Asia / Oceania
Gujarat villagers display rare strength of unity against a cement factory
Jun, 06 2012
(India) -- The agitation against the establishment of Nirma plant at the village of Mahuva in the state of Gujarat, India has brought a lone politician and farmers of the region together. In March 2011, Mahuva's BJP MLA Dr. Kanu kalsaria led a 350-km farmers' protest march from Mahuva to Gandhinagar demanding cancellation of land allotted to the Nirma Group.
This plant was to come up in a reservoir at Padhiyarka village.
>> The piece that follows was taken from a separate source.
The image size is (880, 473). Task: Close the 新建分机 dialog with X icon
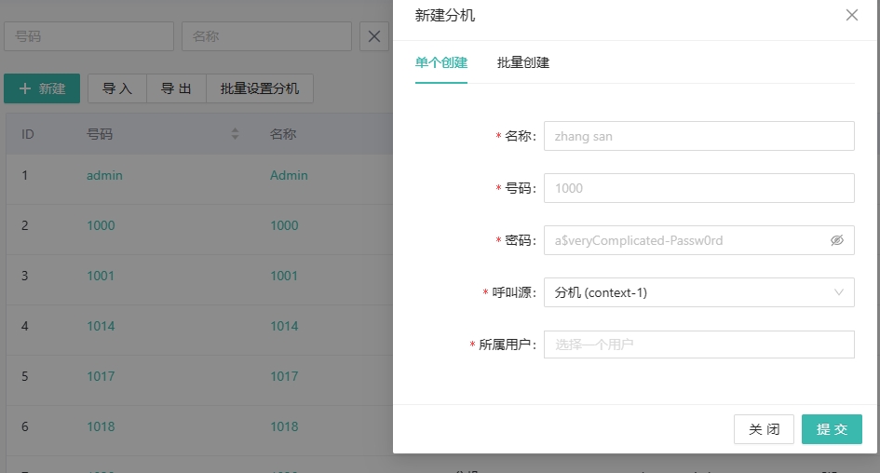coord(851,15)
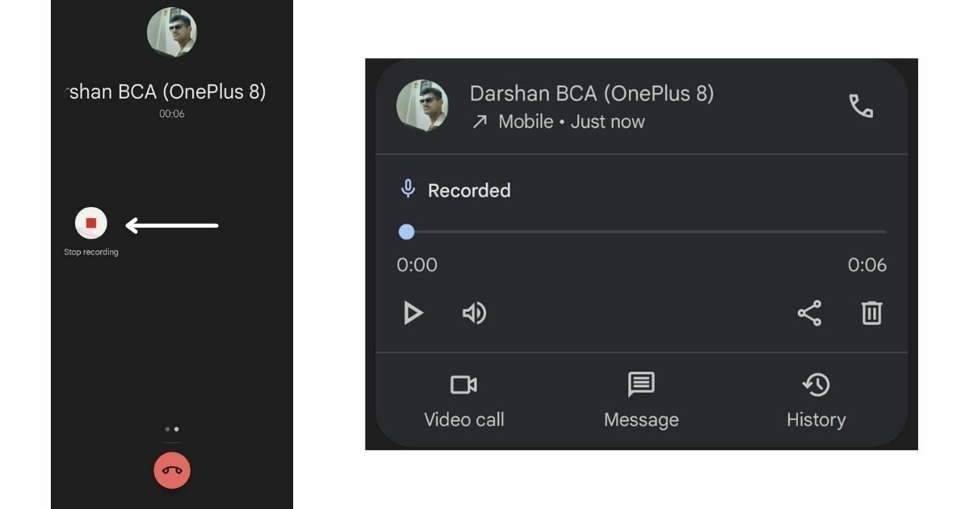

The project would have destroyed a massive wetland that recharges groundwater in over 10 villages and keeps seawater from seeping inland turning fields barren.
"It all started in 2008 when the state allotted 268 hectares of Samdhiyala reservoir and its catchment area to Nirma for a cement plant," recalls Kalsaria.
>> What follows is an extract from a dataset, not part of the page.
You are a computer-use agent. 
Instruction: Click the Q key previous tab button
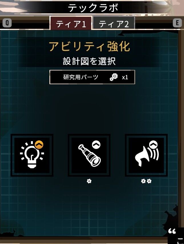(x=7, y=23)
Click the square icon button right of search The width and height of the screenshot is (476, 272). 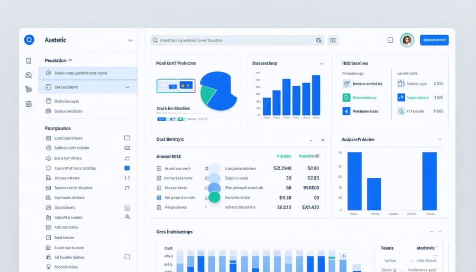click(x=333, y=40)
"The government had created a reservoir, Samdhiyala Bandhara, in 2000, building a dam on river Shensuri that flows through Mahuva. This was to prevent salinity ingress. We opposed the cement plant as it falls within the reservoir and would obstruct the natural drains that supply the reservoir."
Under Kalsaria’s guidance, the local farmers formed the Mahuva Bandhara Khetiwadi Paryavaran Bachav Samiti in 2009. They filed a petition against the cement plant in the Gujarat High Court and then the Supreme Court. The petition challenged the allotment and validity of the environmental clearance.
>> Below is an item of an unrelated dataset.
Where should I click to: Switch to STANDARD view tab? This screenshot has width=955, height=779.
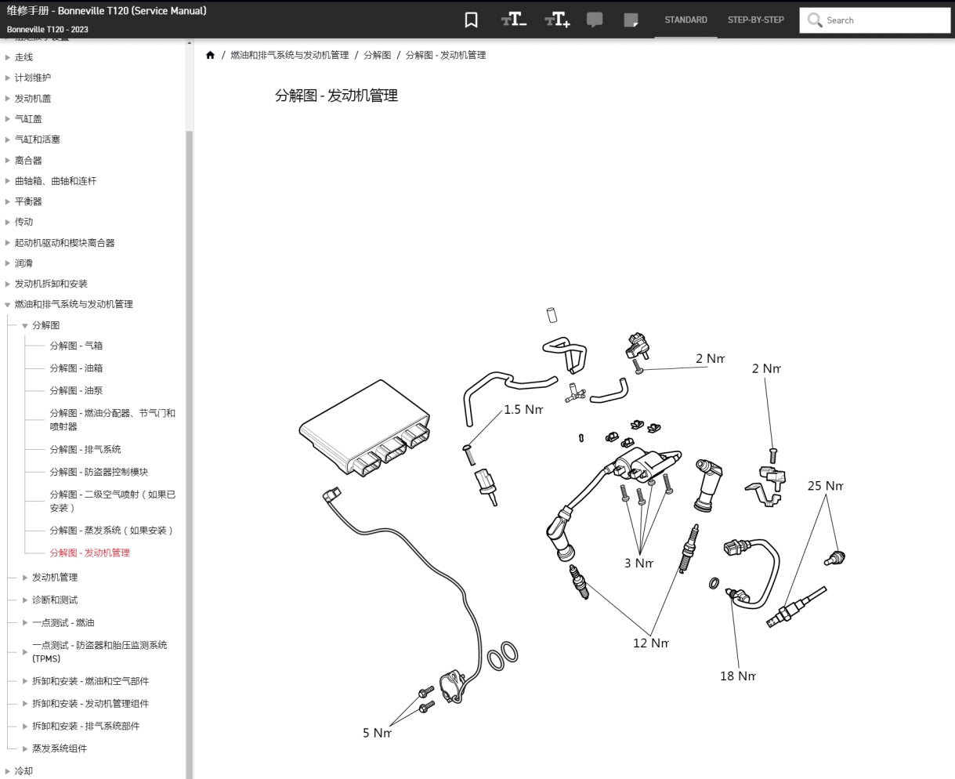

In December last year, the Union ministry of environment revoked clearance to the cement plant. It also rejected the state government and Nirma's claim that the plant was to come up on wasteland. The ministry also said clearance had been granted on the basis of "undisclosed and incorrect information".
"Our protest is not against development, but the manner in which government imposes development. Farmers fear the impact of mining. People would be forced to migrate in search of livelihood," says Kalsaria.
However, the farmers have had to pay a heavy price for the agitation. Following the protests, funds of Rs 3.7cr INR allocated to build a canal to channel excess water from Malan reservoir to the Samdhiyala reservoir were stopped. Malan's excess water drains into the sea; the canal will ensure this water reaches Samdhiyala.
The Farmers have now pooled in their own resources to build the canal, contributing Rs 1,000 per bigha.
"When it is completed, 15 villages will have water for irrigation," says Kalsaria.
"With the additional water, farmers can grow three crops a year. We want water for irrigation and power, not a cement plant," says a villager. "Government policies are anti-farmer. Instead of making reservoirs, it is giving land to industries," adds Kalsaria. "Once farmland turns saline, farmers will sell their land in distress. This will help industry."